The design of weeping tile is very simple. The porous pipe itself is usually composed of hard plastic. Along the body of the pipe, small slits are cut lengthwise into the surface. It is these slits that allow water from the ground to seep into the pipe and be directed away from the area. The pipe normally ends at some collection point, such as a storm sewer or a sump pump.
In order to prevent soil from working into the slits in the piping, it is surround by aggregate, another name for stones or rocks. A layer of rocks is placed around the pipe, effectively creating a barrier between it and the soil. Water can easily flow between the rocks and reach the slits in the tile.
The use of weeping tile helps to increase the efficiency of many different types of drainage systems. The piping helps to direct the flow of water away from the area and into the draining system proper.
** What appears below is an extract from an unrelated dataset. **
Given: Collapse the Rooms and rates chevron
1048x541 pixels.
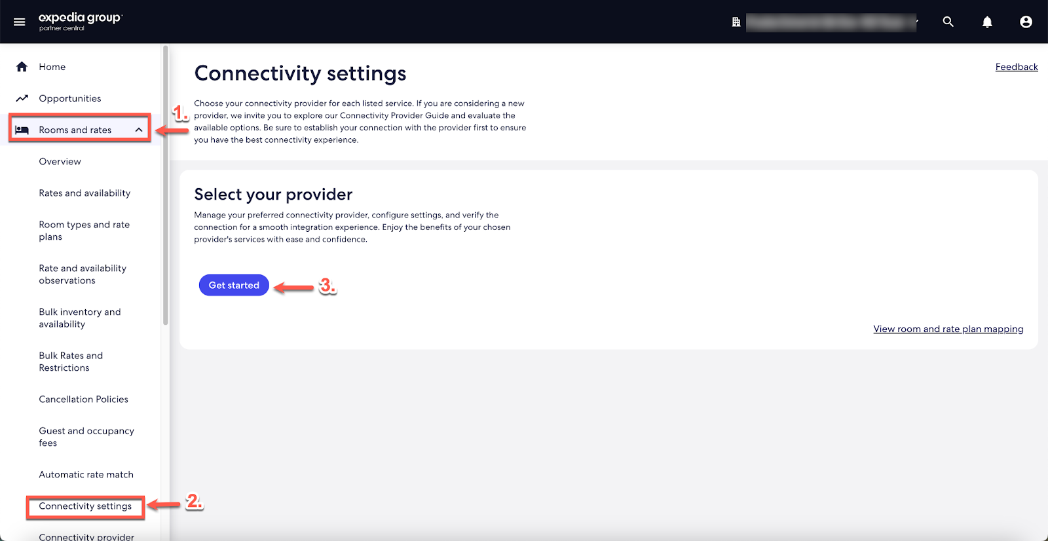Looking at the screenshot, I should click(x=139, y=130).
Once there, the water can be transported away from the area, where it can be dumped into a city sewage system or used for irrigation purposes.
When used with sump pumps, weeping tile is normally installed just below the concrete flooring in a basement. Moisture seeps through the concrete and into the aggregate, eventually making its way to the pipe and then into the sump pump. Using this approach helps to keep the moisture and humidity level in the basement from becoming uncomfortable. The tile can also help minimize the development of mildew in the enclosed space. It is especially helpful if the weather conditions have saturated the ground with water, and can prevent the need for costly repairs to the basement.